> [DIRECTIONS]
Repeat every line of the data exactly; no picture belongs in the copy.

> [DATA SHOWN]
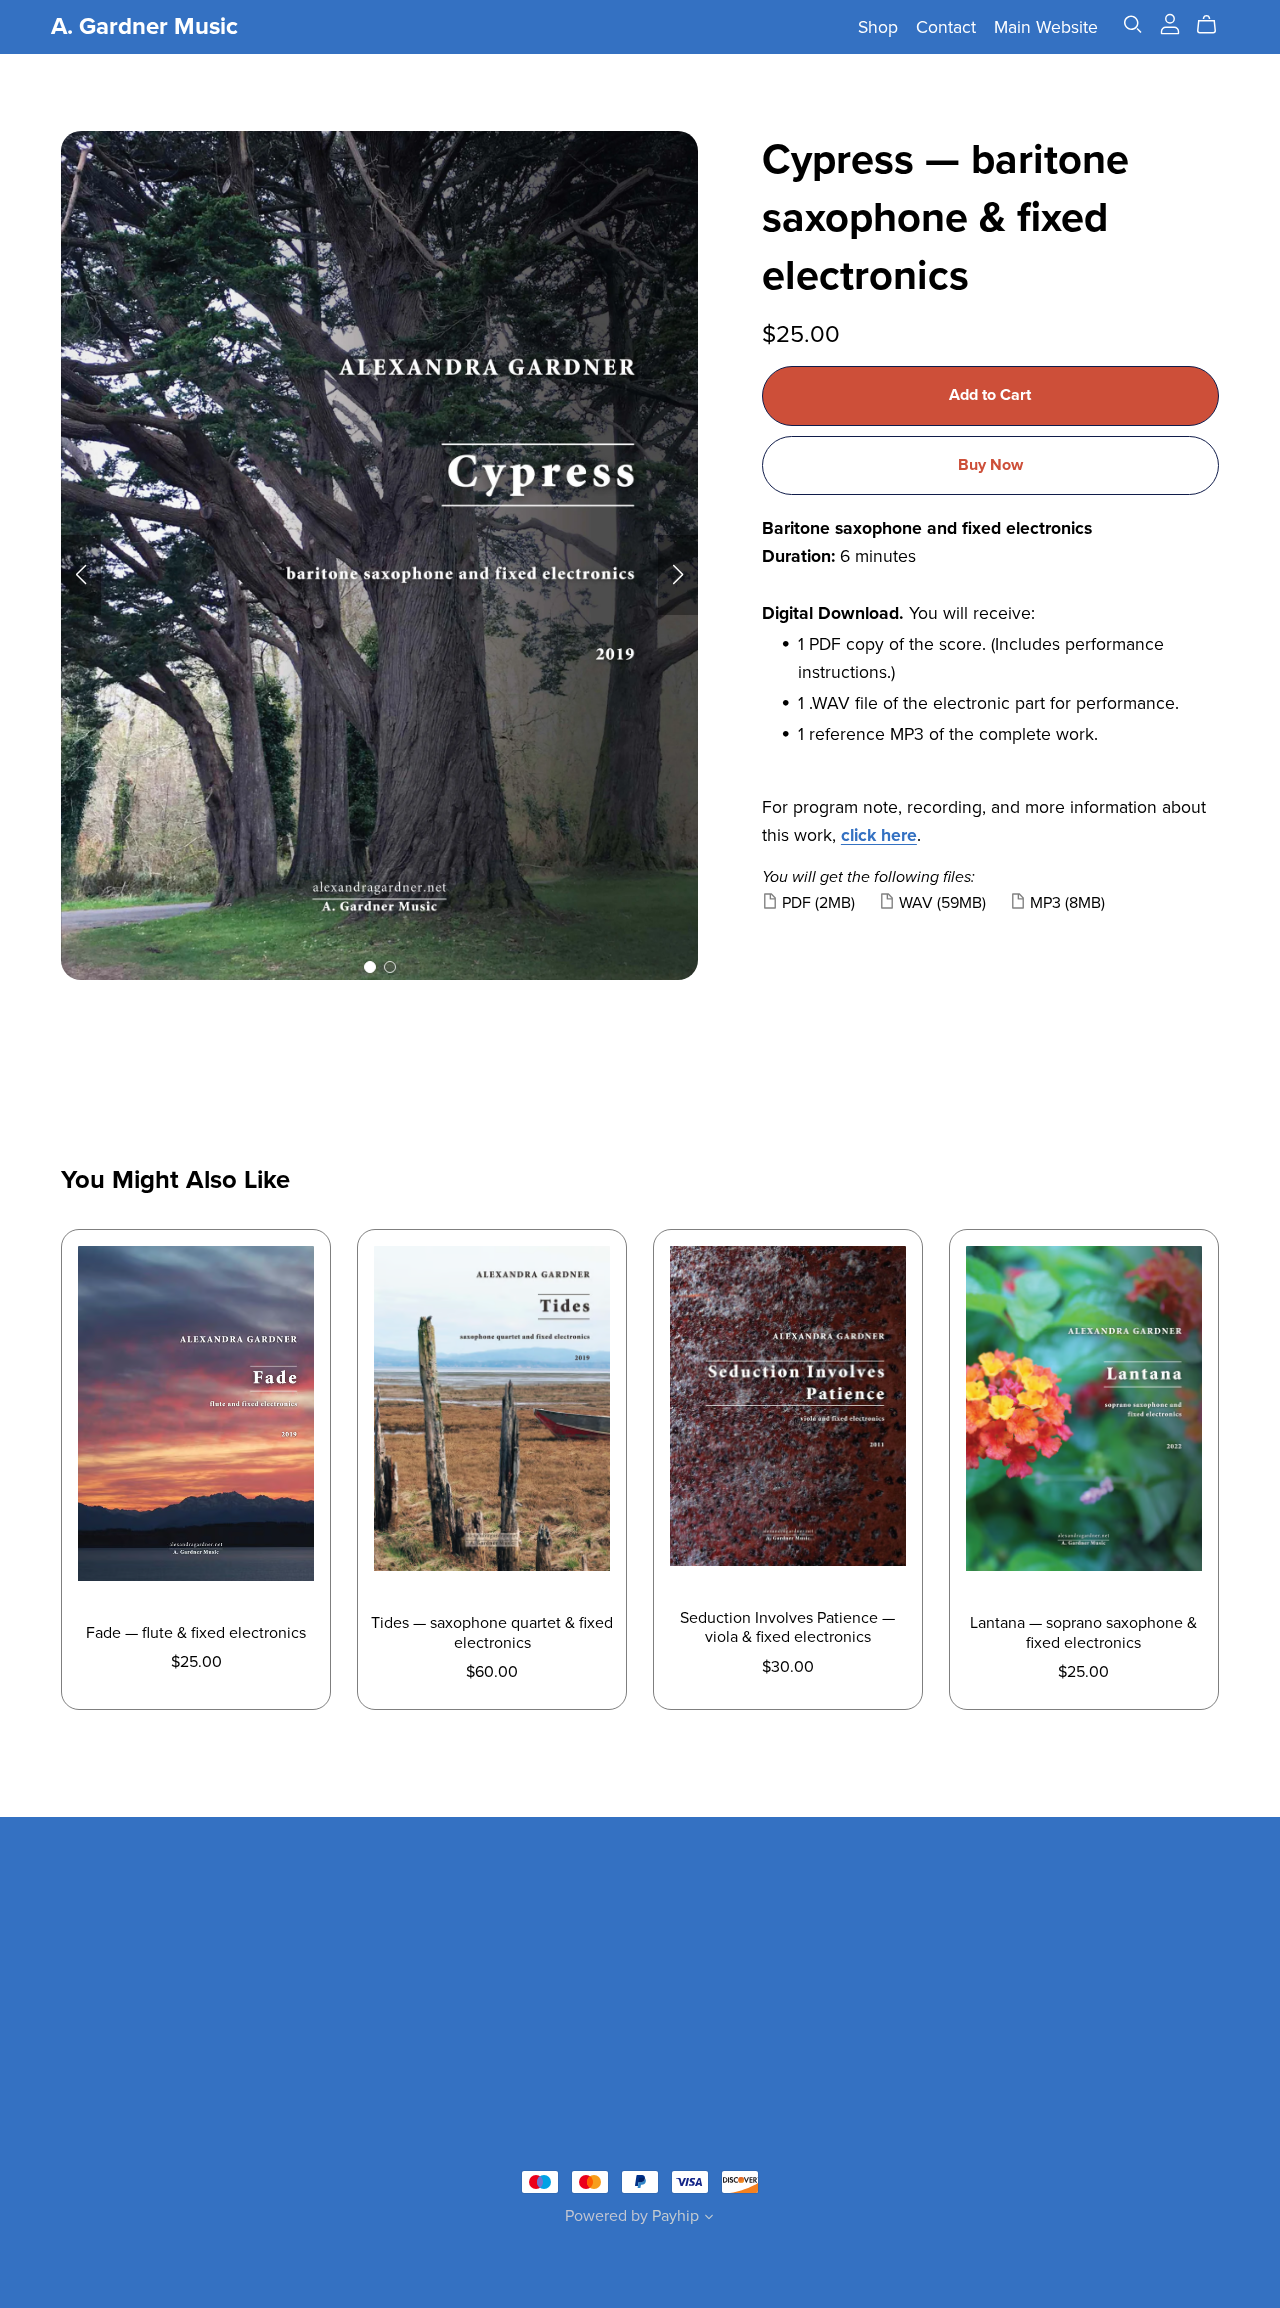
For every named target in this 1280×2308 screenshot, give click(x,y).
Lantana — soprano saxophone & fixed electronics (1083, 1632)
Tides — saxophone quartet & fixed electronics (492, 1632)
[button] (81, 575)
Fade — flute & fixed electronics (196, 1633)
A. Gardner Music (144, 26)
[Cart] (1214, 25)
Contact (946, 27)
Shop (878, 27)
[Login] (1170, 23)
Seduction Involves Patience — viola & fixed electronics (787, 1627)
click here (879, 835)
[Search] (1133, 24)
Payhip (675, 2216)
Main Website (1046, 27)
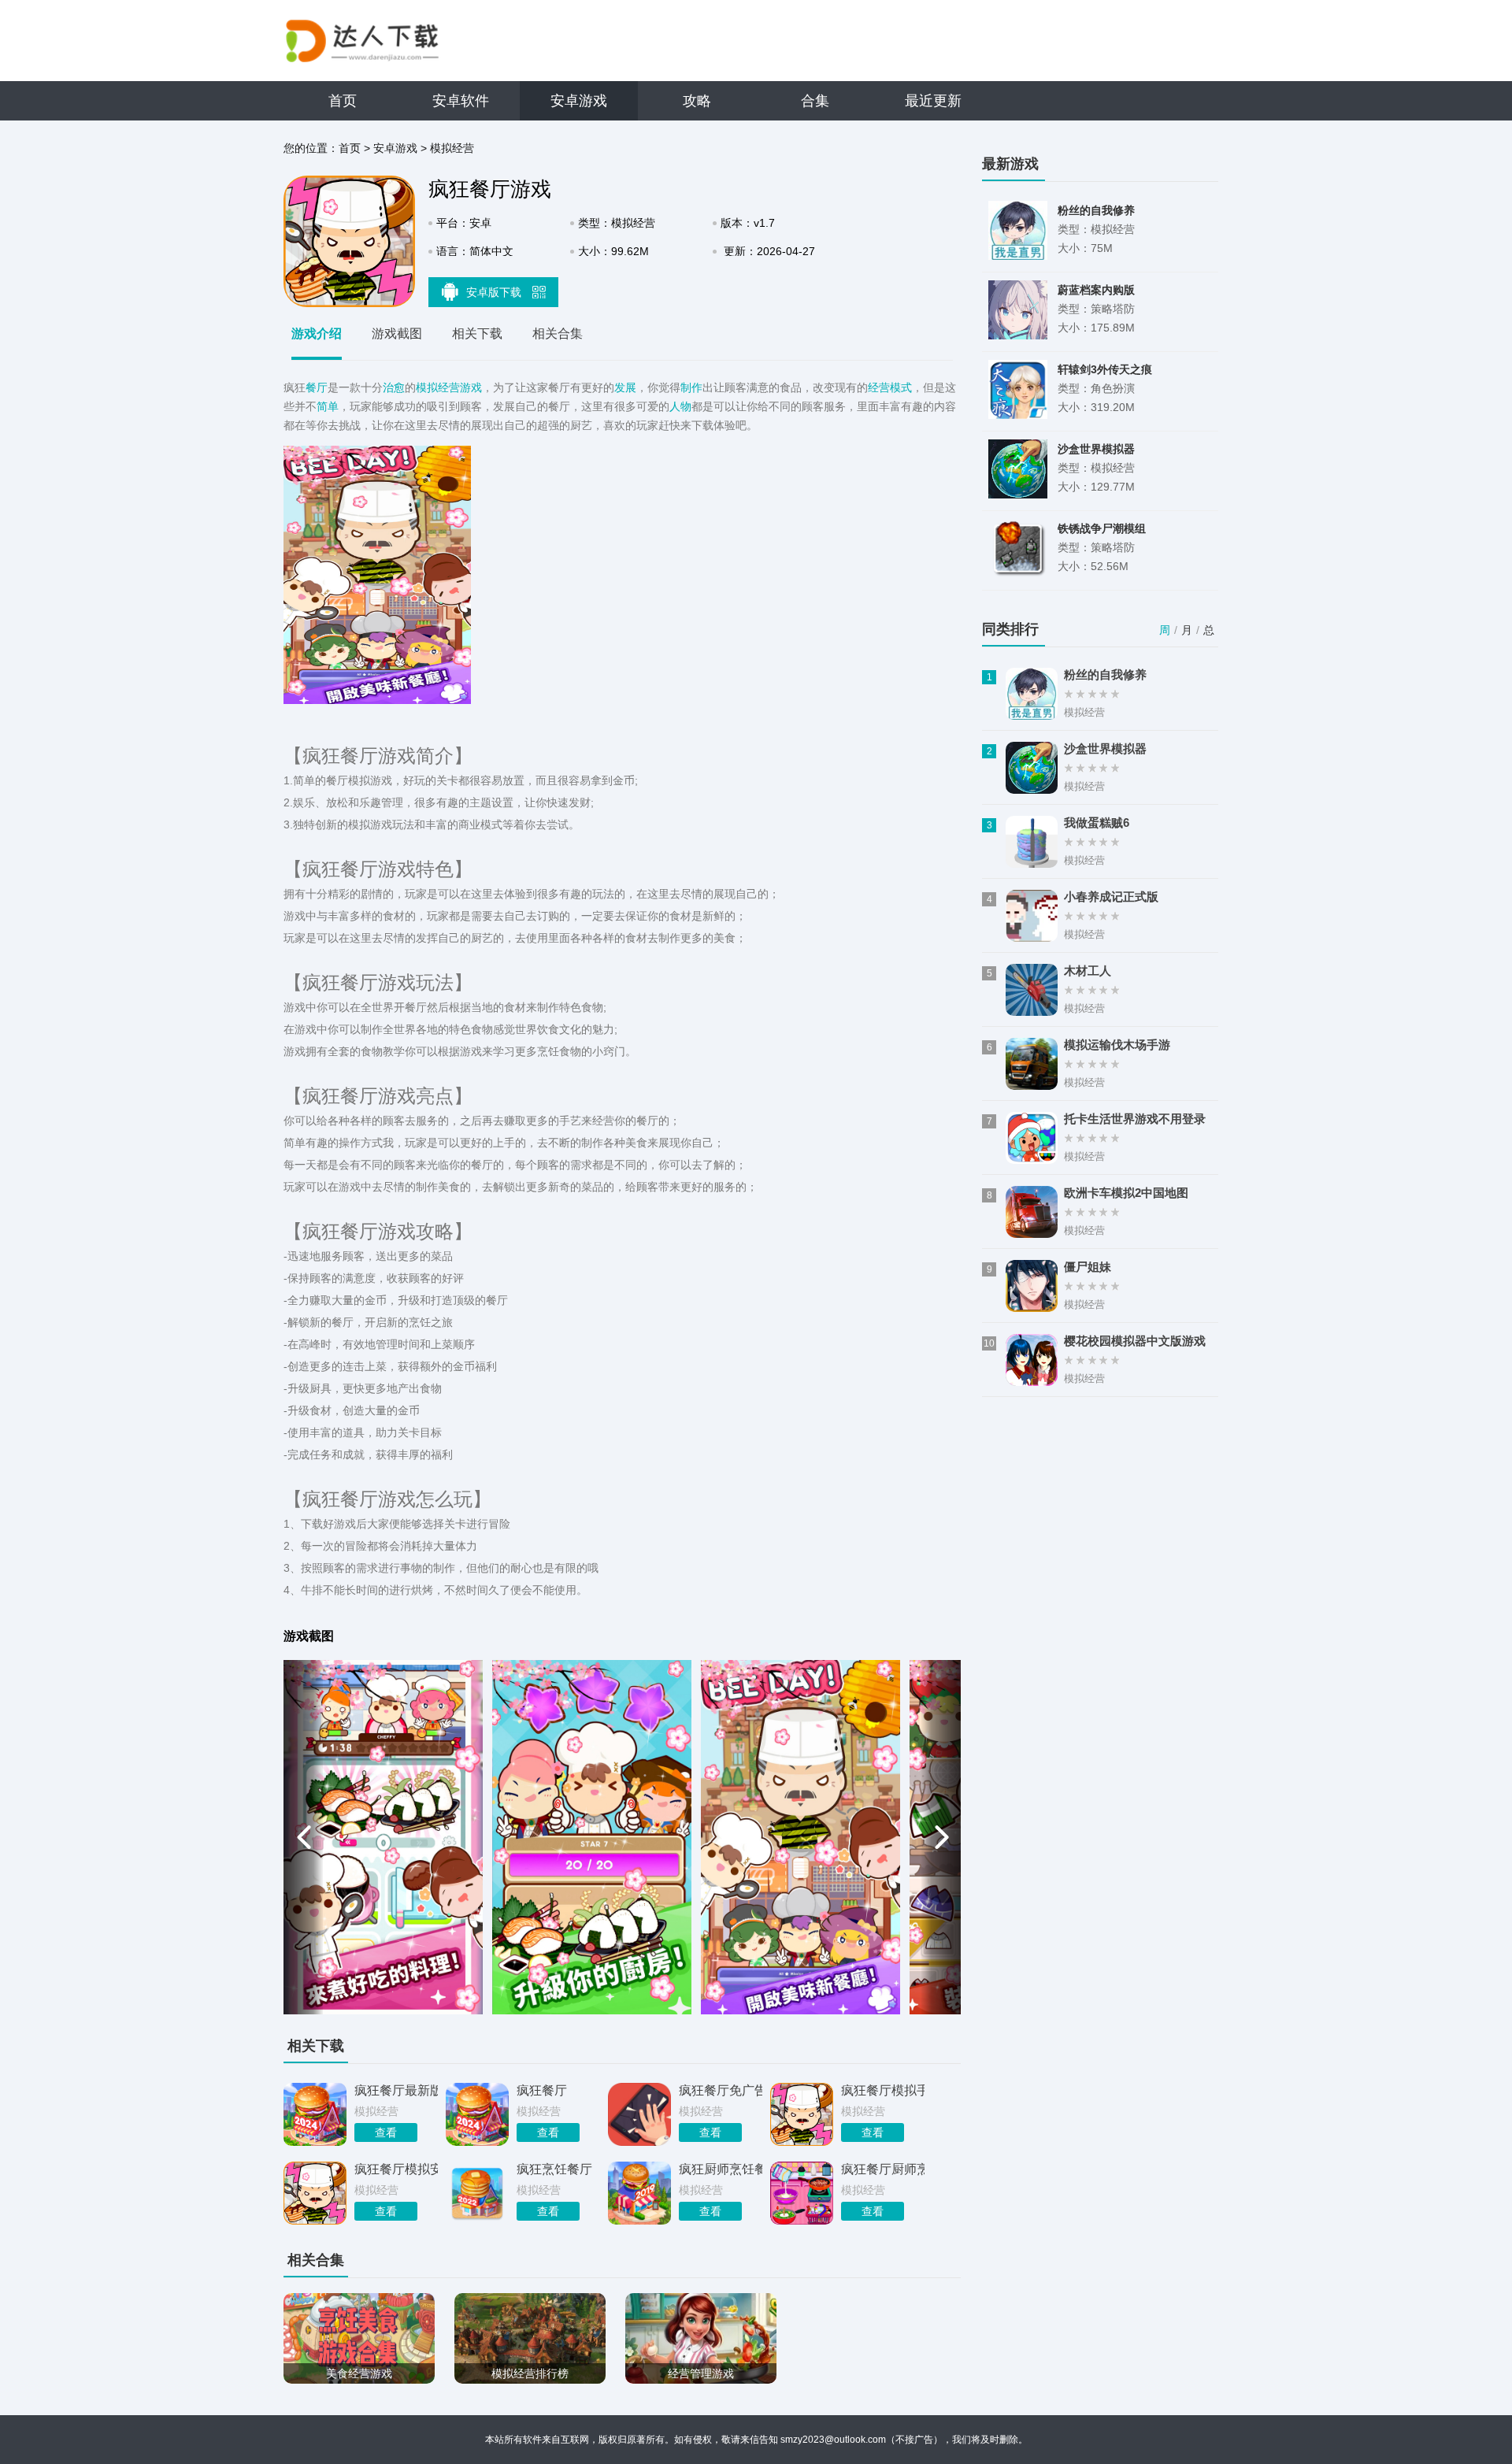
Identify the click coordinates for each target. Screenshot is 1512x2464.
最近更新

> [SOLUTION TO THE PROBLEM]
For every named target in this 1280×2308 screenshot, give click(x,y).
Lantana — soprano saxophone & fixed electronics (1083, 1632)
Tides — saxophone quartet & fixed electronics (492, 1632)
[button] (81, 575)
Fade — flute & fixed electronics (196, 1633)
A. Gardner Music (144, 26)
[Cart] (1214, 25)
Contact (946, 27)
Shop (878, 27)
[Login] (1170, 23)
Seduction Involves Patience — viola & fixed electronics (787, 1627)
click here (879, 835)
[Search] (1133, 24)
Payhip (675, 2216)
Main Website (1046, 27)
Identify the click coordinates for each target. Screenshot is 1512x2464.
最近更新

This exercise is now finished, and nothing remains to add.